1977
Película: New York New York, dirigida por Martin Scorsese
La especialidad de los directores del "nuevo" Hollywood eran los gangsters y la violencia, cosas de hombres, hermanos, padres e hijos, mujeres infieles. Pero Scorsese, cinéfilo impenitente, intenta un musical "puro" en 1977. "Puro", es decir, según los modelos de los años cuarenta. Empieza como algo que recuerda For Me and My Gal y acaba un poco como los biopics musicales de los cincuenta como Love Me or Leave Me o With a Song in My Heart. Las referencias son relevantes. Scorsese quería hacer un musical sobre una relación y un periodo histórico (la postguerra en USA) o contar una relación en un periodo utilizando la música como metáfora. De hecho es fácil seguir los cambios en la música popular americana a partir de las carreras divergentes de los dos protagonistas. Francine (Liza Minnelli) podría ser una girl singer de la era de las big bands que acaba como estrella de cine tras ser absorbida por el negocio musical (léase Capitol Records) y perder la frescura. Podría ser Peggy Lee o Doris Day o Rosemary Clooney. Jimmy también empieza en las big bands, pero al volver de la guerra siente que necesita explorar nuevos modos de expresión y sigue la línea menos comercial del be-pop. Los lenguajes musicales se van haciendo diferentes, incompatibles, y entre ellos no queda nada que decir. La película fue un fracaso comercial y se estrenó en un montaje abreviado que la hizo parecer realmente terrible. Es una de las grandes películas de Scorsese y una de las mejores reflexiones sobre la historia de la música en América.

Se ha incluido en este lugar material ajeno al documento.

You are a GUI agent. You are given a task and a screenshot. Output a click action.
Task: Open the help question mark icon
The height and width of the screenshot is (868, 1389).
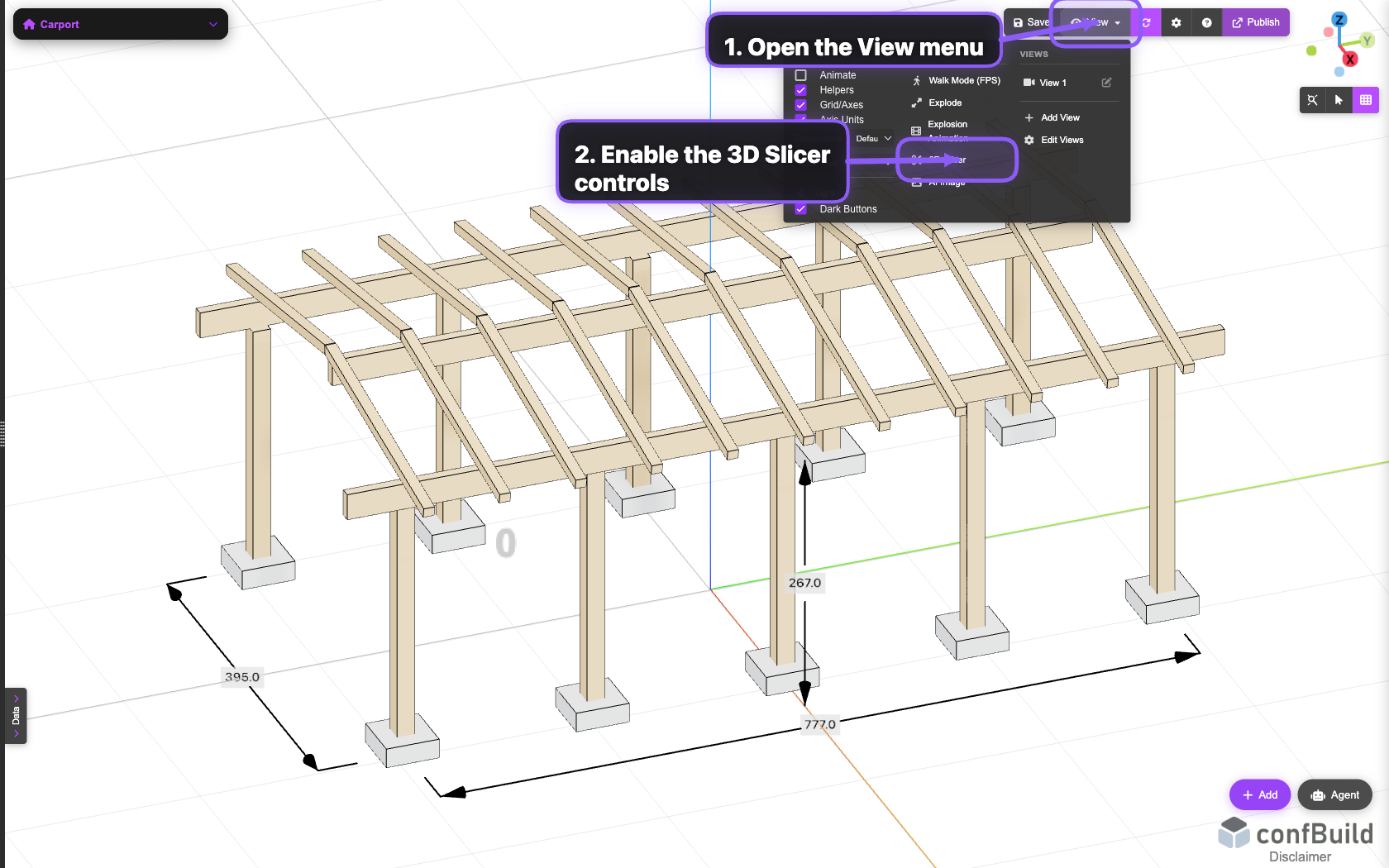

Número: "And the World Goes Round"
Aunque hay varios momentos musicales extraordinarios y el número "Happy Endings" (bonito, interesante, quizá no muy bueno) es un encantador homenaje a los números extendidos que se hacían en la Unidad Freed de la Metro a principios de los cincuenta ("Broadway Rhythm", "Girl Hunt Ballet") el gran momento de la película es esta canción, rodada en un solo plano, que funciona como bisagra entre dos épocas y marca el paso del tiempo. La canción es de Kander y Ebb, que por aquella época componían para las divas del musical y tenían una relación especial con Liza Minnelli. Minnelli domina la pantalla. Nunca ha estado mejor como en estos tres minutos, nunca ha recordado tanto a su madre, nunca volveria a acercarse a lo que hace aquí. New York New York miraba al pasado y trataba de construir un discurso complejo, aquí Scorsese reduce el musical a su mínima expresión formal para conseguir el máximo impacto emocional.